J'avais envie de communiquer ce que j'avais appris, plus facilement, digérable, pour que tout le monde puisse le comprendre. J'avais trouvé quelqu'un qui pouvait les mettre... en bon français. Nous l'avons écrit, relu, corrigé, édité et réédité plusieurs fois, puis un livre en est sorti.
Un deuxième livre écrit sur le merveilleux HyperCard permet au non professionnel, non–programmeur de diriger le Macintosh à sa guise, le personnaliser, le maîtriser. Encore une fois, Pierre Brandeiss était là pour le mettre en bon français, et faire 120 pages de mes 47 pages initiales. Nous avons collaboré, nous l'avons édité, rendu intelligible, même pour les jeunes de 14 ans !, et agréable à ceux n'ayant jamais touché à l'informatique. C'est vrai, je dois reconnaître, il a une grande facilité d’écriture et nous avons réussi ainsi à finir ce livre dans un temps record de quatre mois. Le livre est devenu le best-seller informatique de l'année 1988 (grâce à moi, aussi).
Aussitôt, j'ai démarré un livre sur l'Édition Électronique. C'est ainsi que je suis arrivée à Dürer et aux manuscrits. Je voulais comprendre la raison de ces marges différentes, de la mise en page, l'expliquer à un autre niveau. Mais ni ce livre, ni les autres, pourtant en état avancé, n'ont jamais vu le jour, faute de quelqu'un pour m'aider à les mettre en bon, en ‘vrai’ français.

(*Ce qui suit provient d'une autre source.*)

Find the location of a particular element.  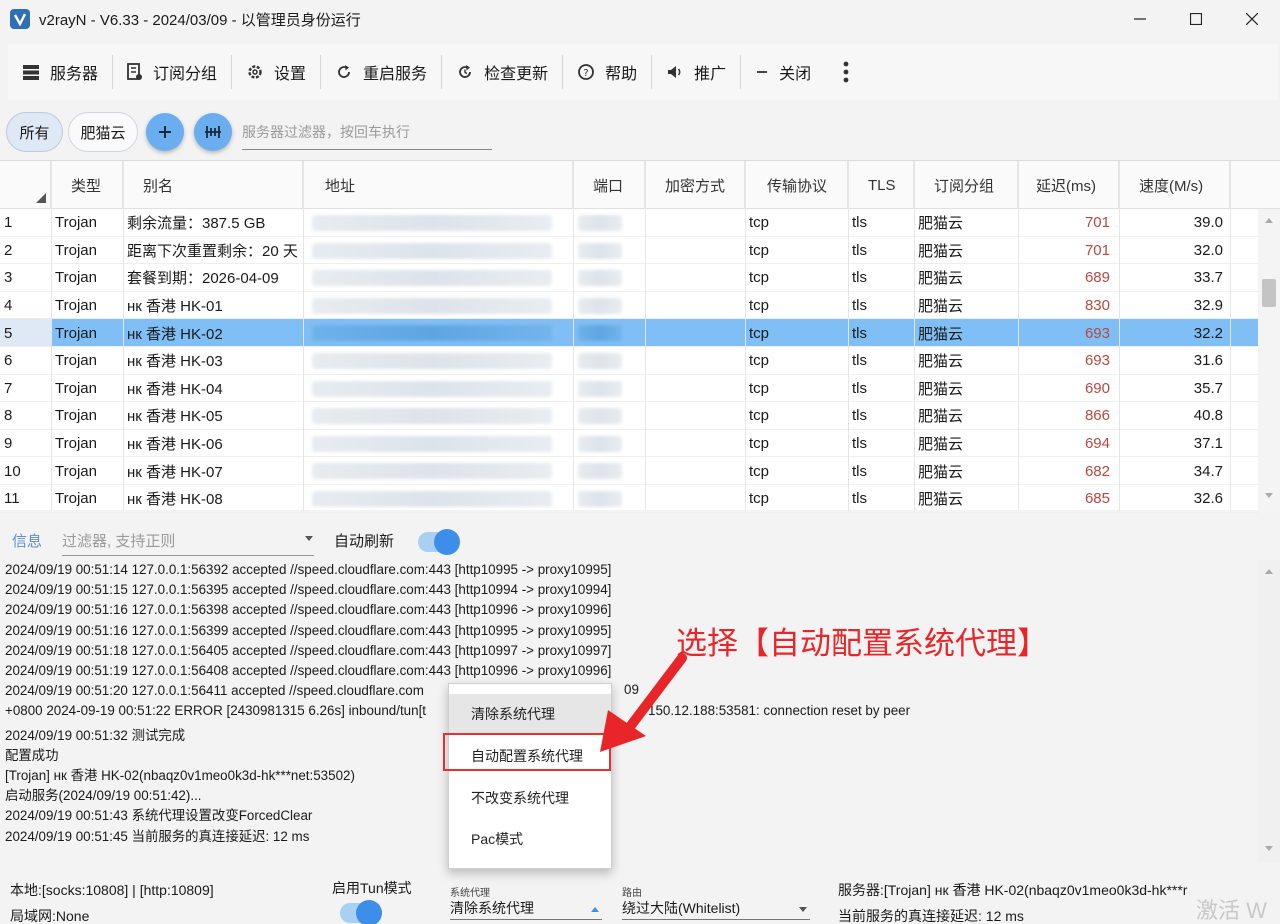

column-header-type: 类型 is located at coordinates (87, 185).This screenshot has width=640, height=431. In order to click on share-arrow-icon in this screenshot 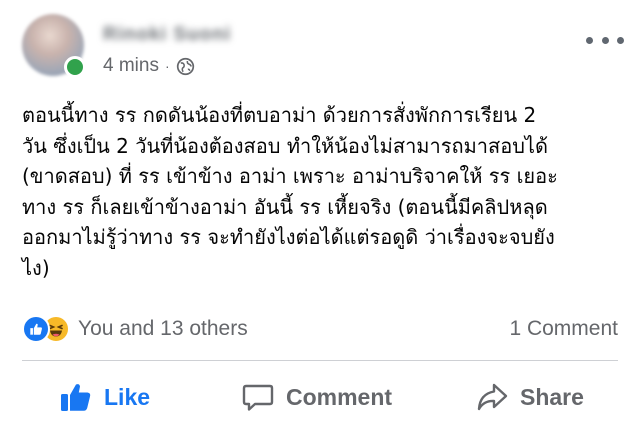, I will do `click(492, 397)`.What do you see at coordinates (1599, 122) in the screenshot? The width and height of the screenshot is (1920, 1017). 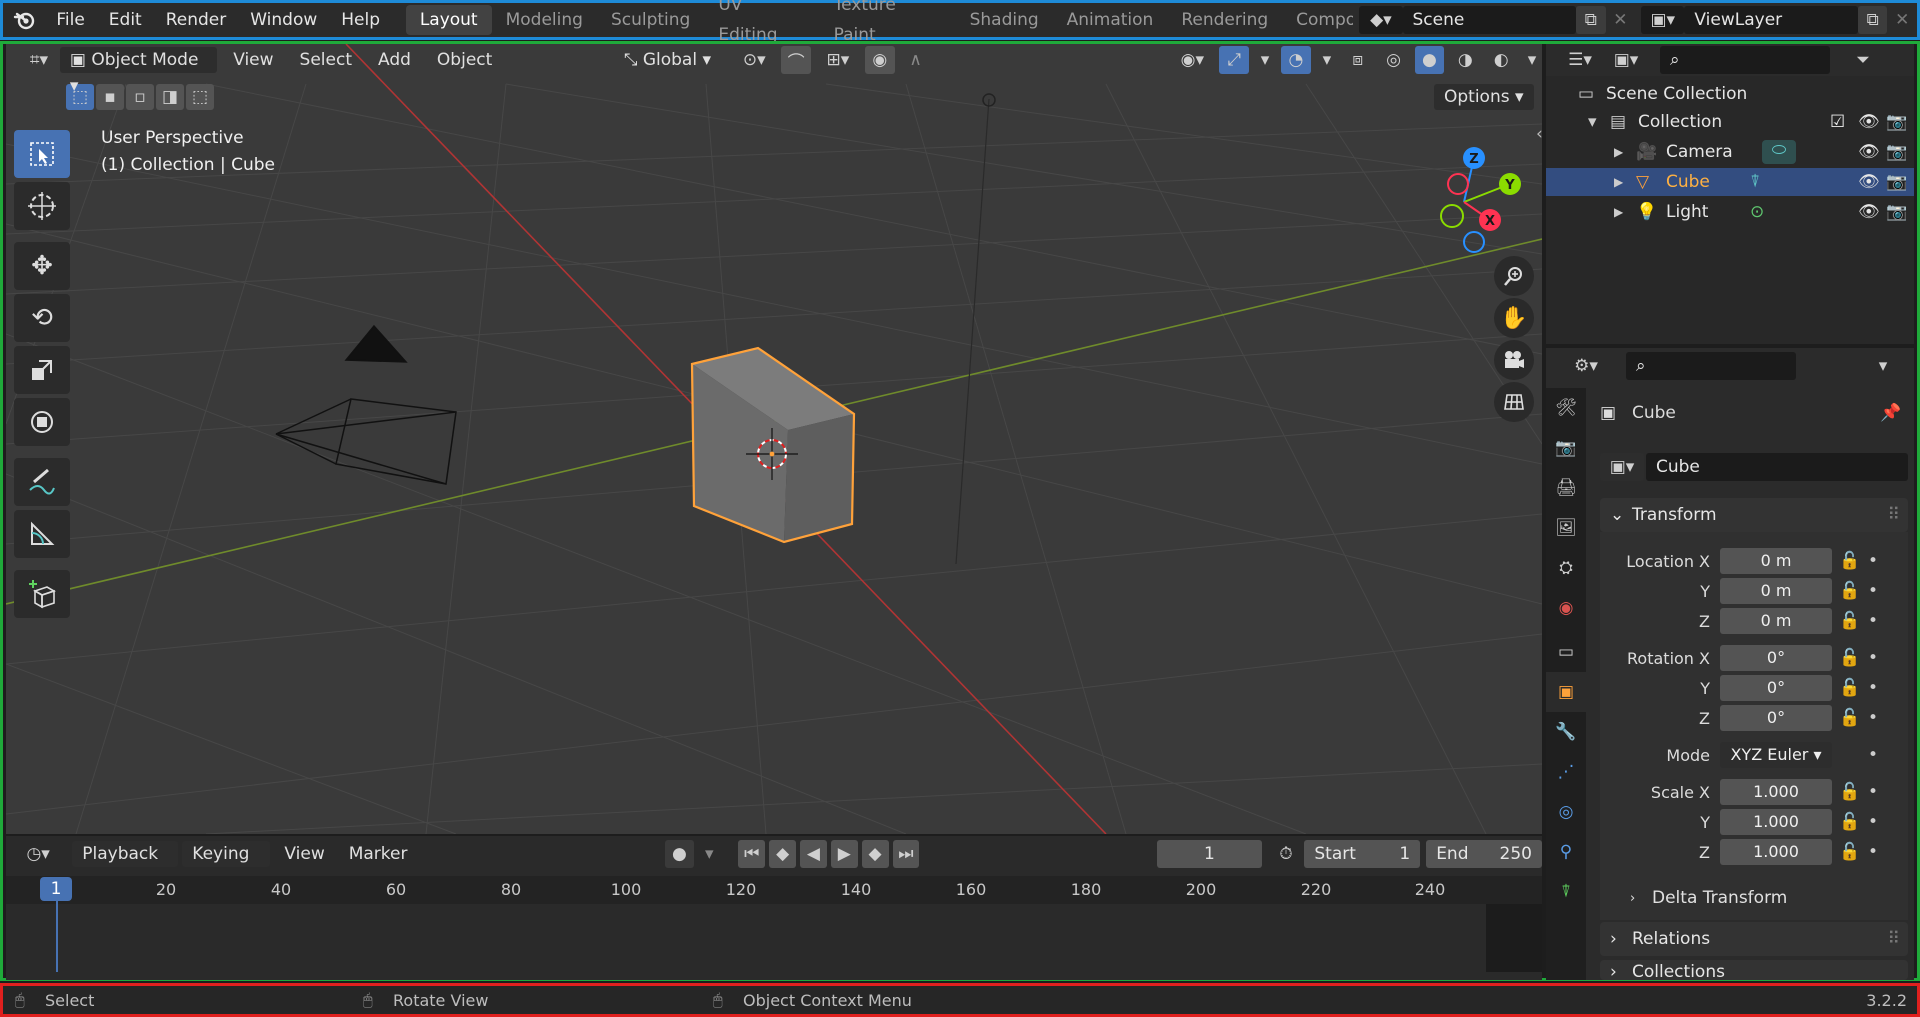 I see `expand-collection-icon: ▾` at bounding box center [1599, 122].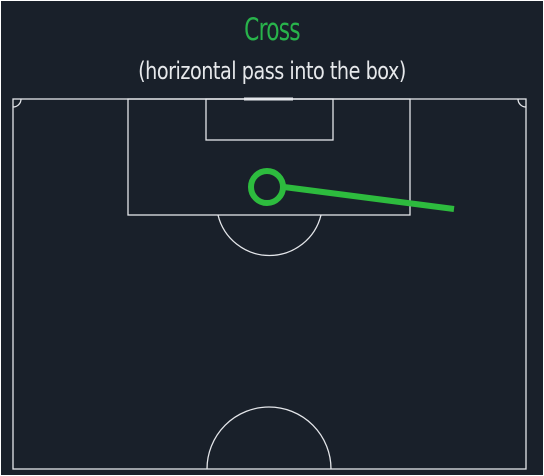  Describe the element at coordinates (267, 187) in the screenshot. I see `pass-origin-ring` at that location.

Alors comment ai-je eu le courage, le toupet, de traduire mes journaux et surtout ensuite de vouloir les publier ?
Au début, je n'ai pensé qu'à les traduire pour mes enfants, pour que quelque chose reste de “mon ancien moi”. Au fur et à mesure, je me suis rendu compte que pas mal de détails, son contenu (sinon sa forme) obéissent aux “règles littéraires d’un livre”, et qu'ils sont quelquefois captivants, attirants, voire au moins intéressants comme témoignage. De toutes de façon, originaux.

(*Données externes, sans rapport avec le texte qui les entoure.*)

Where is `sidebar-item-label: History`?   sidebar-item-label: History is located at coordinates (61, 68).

Et le style ? En hongrois, surtout dans ma jeunesse, mon style était coloré, saisissant. Mon français ‘compris’ est très riche mais celui ‘utilisé’ hélas assez pauvre. L'orthographe est facile à corriger avec les traitements de texte, mais la grammaire est beaucoup plus dure à rectifier. Le style, davantage.
Que faire ?
Après quatre mois de corrections, le texte est devenu lisible, au moins pour mes correctrices. Mais elles n'ont pas touché au style. C'était devenu du français, mais pas encore assez riche, comme Stéphanie me le demande : « Maintenant, ajoute la mélodie. Julie, tu peux ! Vas-y, ajoute des mots plus colorés, élimine les ceci, cela, chose et les répétions, soigne les fins pour qu’elles deviennent percutantes ».
J'en suis là. Encore un seuil franchi dans quelques semaines, quelques mois, et puis ? N'y aura-t-il jamais une fin ? Stéphanie croit en moi et aussi en ce livre : « Si tu ajoutes, si tu... alors il pourra devenir un best-seller. » Si...
Bon, on y va, on essaie, mais, c'est dur. J'ai énormément progressé en français depuis une année; on m'aide ; et j'espère, on m'aiderait encore.
Je ne perds pas mon courage. Je crois que mon message, les messages de mes journaux (même si je ne les ai pas écrits à l'époque pour cela) valent la peine, valent le temps – tout.